PwC and Strategy& add consulting partners in Sydney and Canberra
The partnership of professional services firm PwC continues to grow this year, with four recent and coming additions.
Big Four professional services firm PwC has bolstered its partnership ranks with a handful of new recruits, including recently-retired former NSW Police commissioner Mick Fuller to its consulting team in Sydney.
Jane Quodling and Natalie Mitchell also join as consulting partners, while former Oliver Wyman principal Rana Lahoud has been recruited as a partner with Strategy&, PwC’s strategy consulting business.
A masters-holder in finance and strategic management from the University of Sydney, Rana Lahoud has served some of the world’s largest consultancies over the past dozen years.
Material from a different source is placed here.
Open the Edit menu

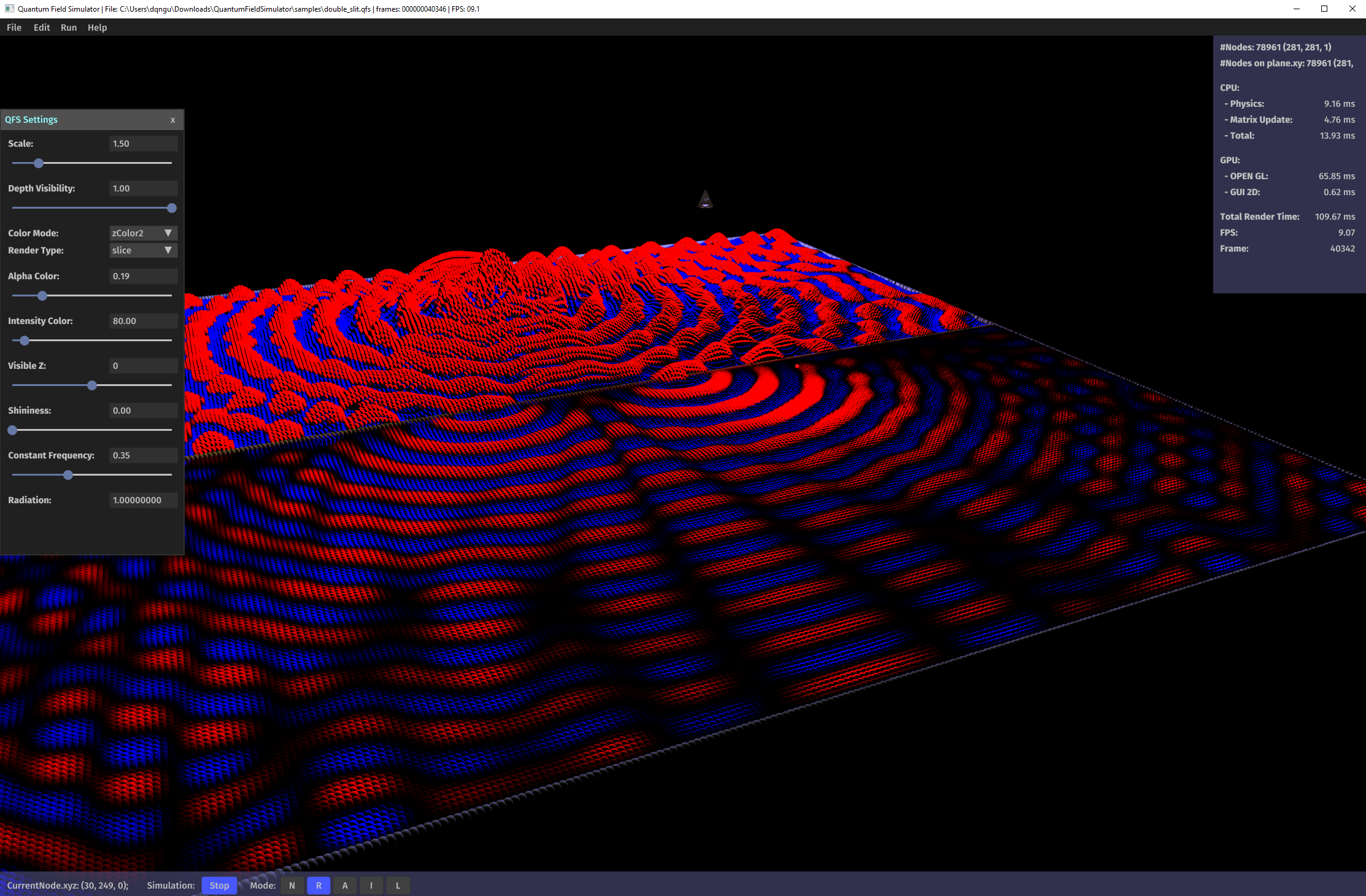pos(42,28)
She joins Strategy& in Sydney after three and a half years at Oliver Wyman, before which she was an associate director at KPMG.
Earlier, she spent six years as a consultant between Capgemini and Accenture, the latter based out of the United Arab Emirates.
Jane Quodling joins PwC as a partner in Canberra after a year and a half at the Australian Signals Directorate, where she served as first assistant director of general people and portfolio management. She spent the previous decade in various other cybersecurity-related public sector roles, including as a special advisor at DFAT and as the director of cybersecurity policy in the Department of the Prime Minister and Cabinet.
After almost seven years at Amazon Web Services, including most recently as ANZ head of strategic enterprise for the public sector, Natalie Mitchell joins PwC’s digital innovation & cloud engineering practice out of Sydney, where she will lead PwC’s AWS alliance. Previously, she was the director of business development at digital consultancy ASG, and has held senior roles at Salmat and Macquarie Group.
After a more than 30-year career in law enforcement, Mick Fuller is preparing to join the partnership of PwC according to the AFR, where he will advise clients on public safety and organisational change matters. The hard-nosed former NSW Police commissioner stepped down this year after a five-year tenure, and will reportedly join PwC in July following the completion of an independent inquiry into the recent NSW floods.
Fuller regularly courted controversy during his time as commissioner, with hard-line stances on public health policing during the first wave of the pandemic and on issues such as pill-testing at festivals and the practice of police strip-searches, including of underage teens.
In an interview with the Daily Telegraph on the matter, Fuller stated his belief that young people needed to have respect and be fearful of law enforcement.